Les locaux se plaignent de l’impact de la présence d’expatriés sur les loyers ou les prix des denrées. Est-ce un argument que vous comprenez ?

Nairobi est une métropole énorme, ce n’est pas une bourgade plus ou moins assoupie qui serait investie par quelques groupes d’expatriés qui pourraient distordre l’économie. Elle compte plusieurs millions d’habitants et est le siège de nombreuses agences de presse et d’agences de l’Onu. Je doute que l’influence des expatriés soit si forte que ça, compte tenu de la taille de la ville. Cet impact sur les loyers ou les prix des produits se voit en effet dans certains afflux d’ONG sur des villes ou bourgades de taille moyenne, mais à l’échelon de Nairobi, je suis sceptique.

Par ailleurs, on dit souvent que Nairobi est le lieu où se trouvent les plus grands bidonvilles d’Afrique, et je peux témoigner que ce sont des endroits très durs à vivre. Nairobi a aussi des décharges sauvages dans certains quartiers de la ville… Il me semble que ce sont des problèmes, avec la pollution et l’insécurité, beaucoup plus sérieux que le problème des loyers que l’afflux d’ONG peut entrainer.

La France, qui prend la tête des Nations unies pour un mois, veut en profiter pour "accentuer l'aide humanitaire aux Syriens". Quel rôle peuvent avoir les ONG dans la crise syrienne, alors que l’Onu est pour l’instant impuissante ?

Leur rôle est pour le moins congru. De fait, des ONG, en très petit nombre, interviennent en Syrie. MSF a une mission là-bas, le CICR aussi. Amnesty a joué un rôle en alertant l’opinion sur les exactions commises. Cela étant, c’est une guerre à huis clos dont les échos nous parviennent pour l’essentiel par l’opposition syrienne, et on se sent impuissants face à un tel désastre.

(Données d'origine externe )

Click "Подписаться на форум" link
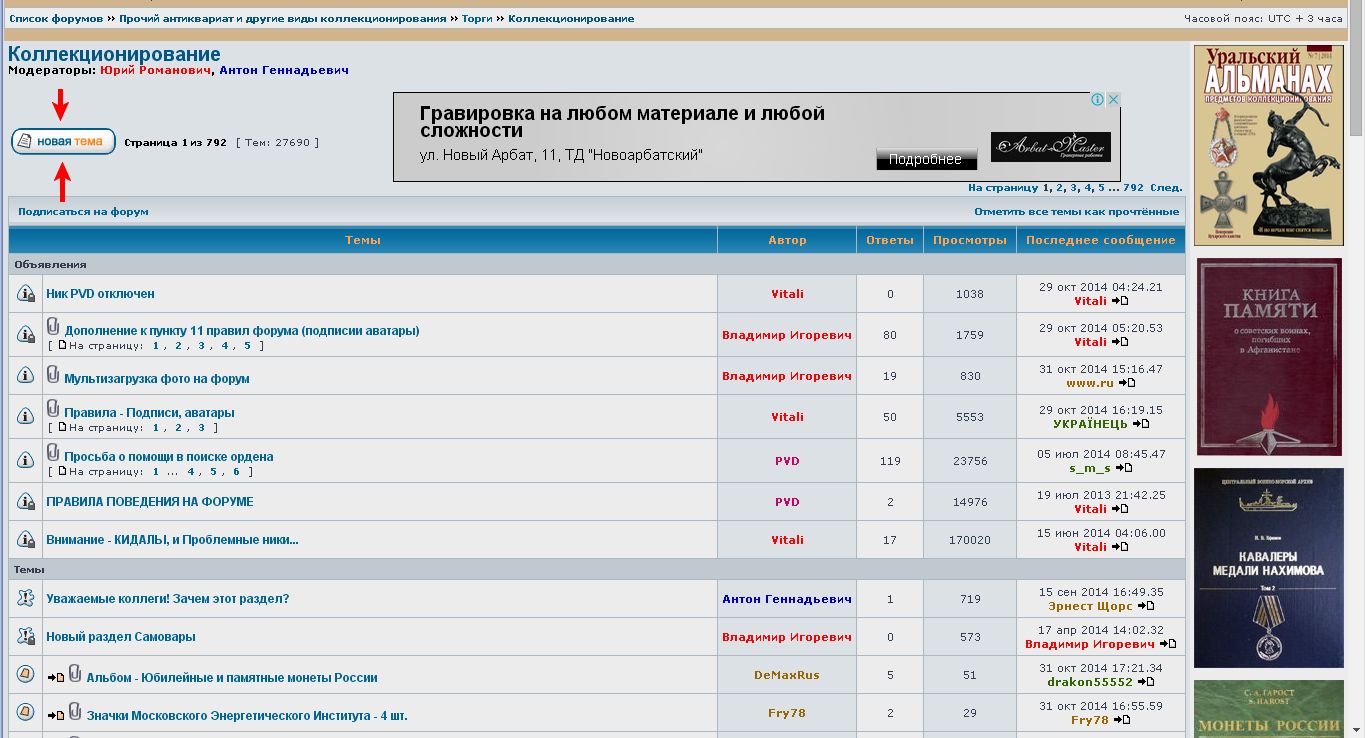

L’action menée par MSF, par exemple, consiste à donner des médicaments, à soigner des blessés à l’intérieur et à l’extérieur du pays. On a soigné des centaines de personnes, ce n’est pas rien, mais par rapport à l’échelle de ce qui s’y passe, on voudrait faire beaucoup plus. On ne le peut pas, et je ne crois pas que la présidence de la France du conseil de sécurité changera quelque chose à cela.